Extracting R’s learned LDA model parameters into word cloud visualisations.
R’s topicmodels
package contains an LDA
function for performing Latent Dirichlet Allocation on a text corpus. LDA separates a text corpus into k topics, assigning each document in the corpus a topic weight. Each topic in turn is represented by a set of term weights. I wanted to display the terms with the highest weight in a word cloud for each topic.
It wasn’t immediately apparent to me how to transform the results of LDA into a format suitable for creating a word cloud, so I’ve set out the missing piece of the puzzle below.

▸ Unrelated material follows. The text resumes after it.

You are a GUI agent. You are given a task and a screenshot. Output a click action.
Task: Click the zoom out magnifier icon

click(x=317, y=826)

First, let’s run LDA on the example ‘Associated Press’ dataset and create 2 example topics:
library(topicmodels)
library(wordcloud)
data("AssociatedPress")
lda <- LDA(AssociatedPress, k = 2, control = list(seed = 1234))
The k
parameter specifies the number of topics we seek to separate the copus into. (For help on choosing an optimal k
, take a look at the ldatuning package).
Having created a trained lda
object, it’s trivially easy to extract the top terms for each topic using the terms
function:
terms(lda, 5)
# Topic 1 Topic 2
# [1,] "percent" "i"
# [2,] "million" "president"
# [3,] "new" "government"
# [4,] "year" "people"
# [5,] "billion" "soviet"
Whilst this is useful for inspecting returned topics, it lacks a key piece of information necessary for creating word clouds: the strength of each word in the topic. It’s not enough to know the rank, we also want to know the weight.

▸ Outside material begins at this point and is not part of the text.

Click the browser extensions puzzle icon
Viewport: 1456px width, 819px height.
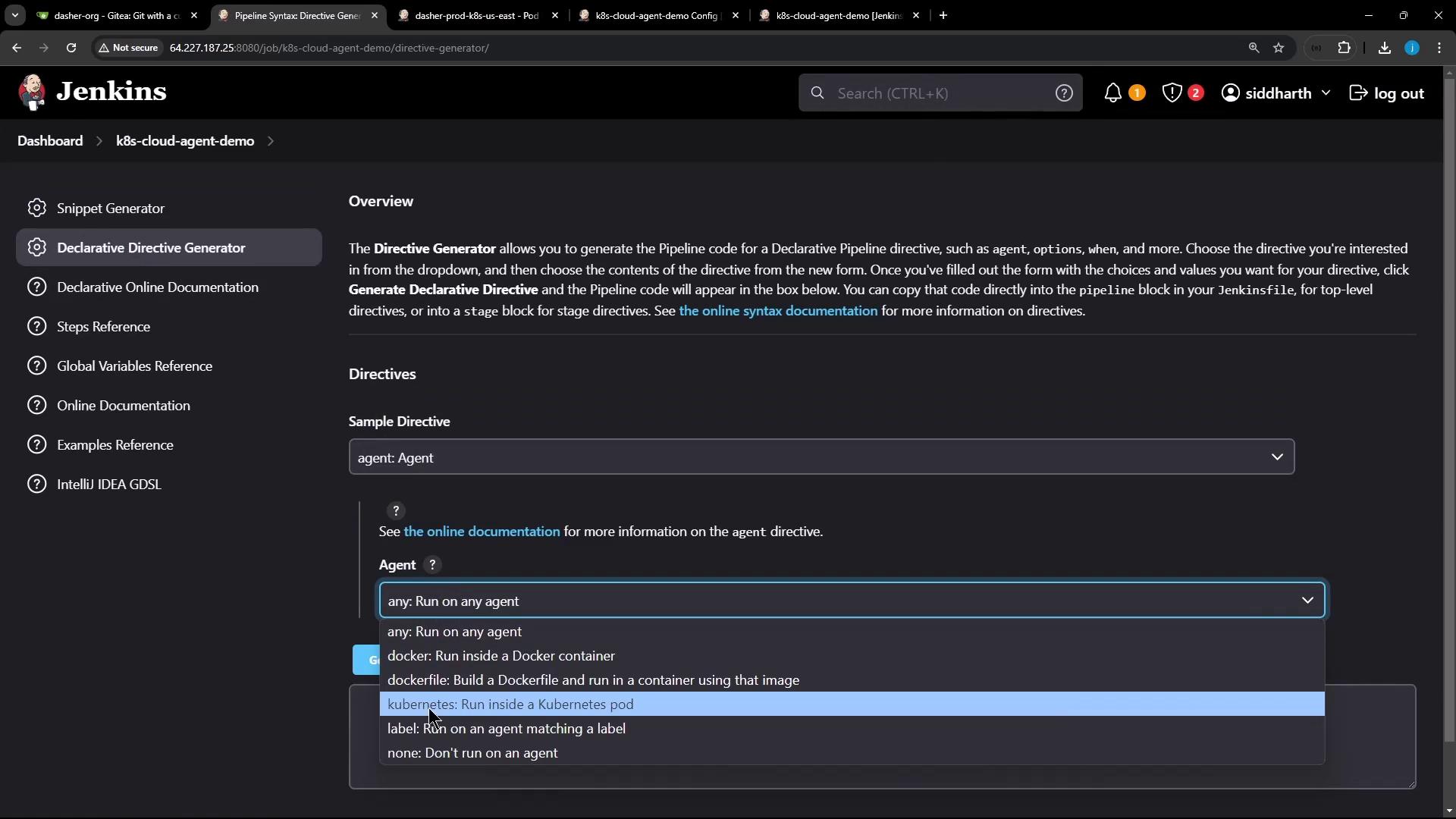1344,48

Much of the information about inspecting LDA results understandably focuses on the relationship between topics and documents (LDA after all being primarily a document classification algorithm). The topic-document weights are available in the gamma
variable:
head(lda@gamma)
# [,1] [,2]
# [1,] 0.2480616686 0.7519383
# [2,] 0.3615485445 0.6384515
# [3,] 0.5265844180 0.4734156
# [4,] 0.3566530023 0.6433470
# [5,] 0.1812766762 0.8187233
# [6,] 0.0005883388 0.9994117
Notice that each row of the gamma
matrix sum to 1.0. This contains, the proportion of each document’s weight that should be allocated to each topic.

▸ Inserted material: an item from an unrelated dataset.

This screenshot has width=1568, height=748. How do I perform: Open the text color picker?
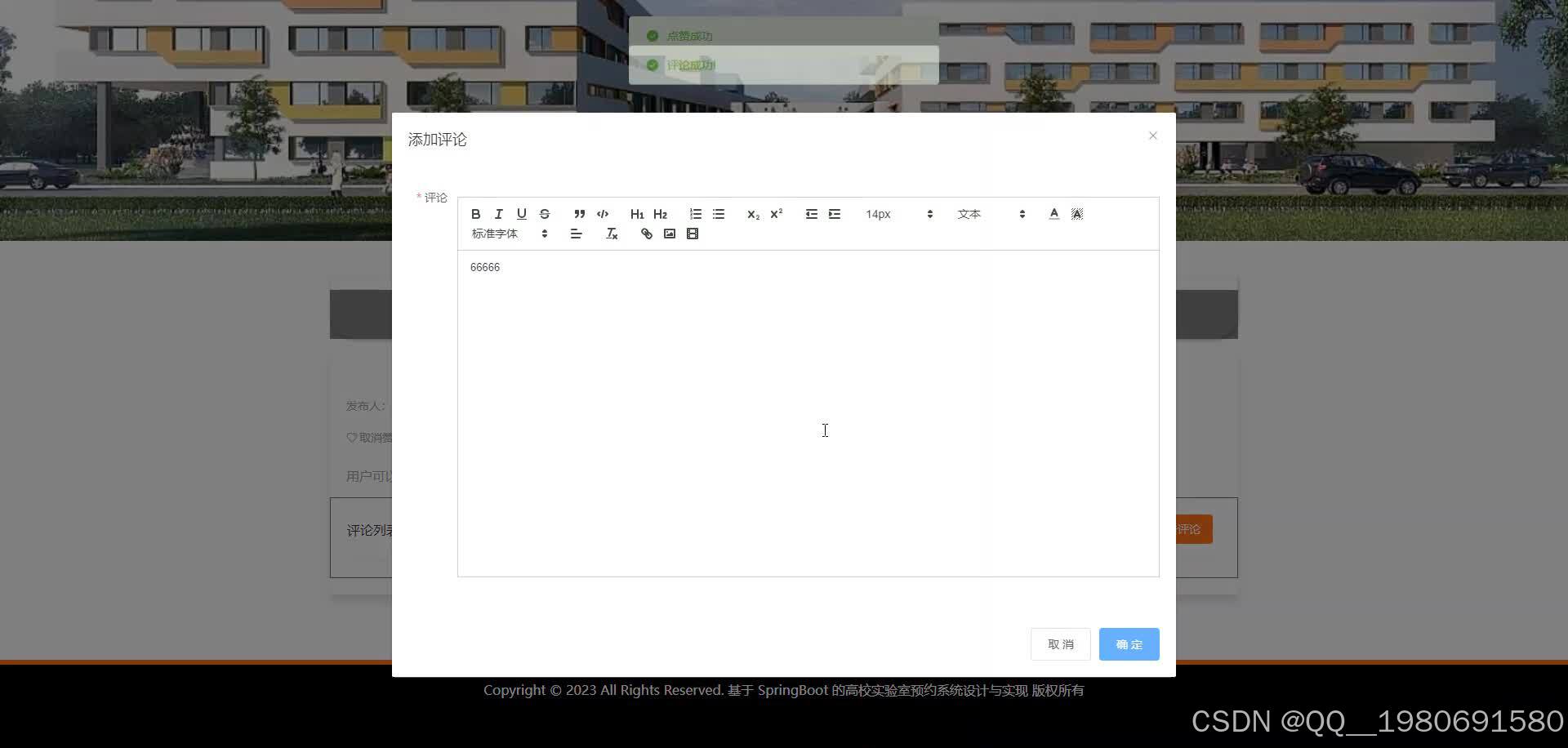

It wasn’t immediately apparent to me that the beta
variable contains the same information for terms. The dimension of the beta
matrix is 2 x 10473, or the number of topics x the number of terms. However each column certainly doesn’t sum to 1.0:
lda@beta[,1]
# [1] -27.10812 -10.15299
Nor do the rows:
sum(lda@beta[1,])
# [1] -167587.3
It eventually dawned on me that the values in the beta matrix are actually the log transformation of the actual probabilities. If we transform the values in the other direction, with exp
, we discover that in fact the rows do sum to 1.0:
> sum(exp(lda@beta[1,]))
# [1] 1
Thus, we can infer that the beta matrix actually contains the proportion of each topic’s weight that should be allocated to each term. This is exactly the weight we want to plot on our word cloud. We can create a dataframe from the terms and values from the beta matrix corresponding to the topic we’re interested in, and sort by the probability descending:
topic <- 1
df <- data.frame(term = lda@terms, p = exp(lda@beta[topic,]))
head(df[order(-df$p),])
# term p
# 6838 percent 0.009806671
# 5957 million 0.006837635
# 6286 new 0.005942985
# 10423 year 0.005750201
# 982 billion 0.004267884
# 5292 last 0.003679708
This dataframe is ready for use in R’s wordcloud
library like so:
wordcloud(words = df$terms,
freq = df$p,
max.words = 200,
random.order = FALSE,
rot.per = 0.35,
colors=brewer.pal(8, "Dark2"))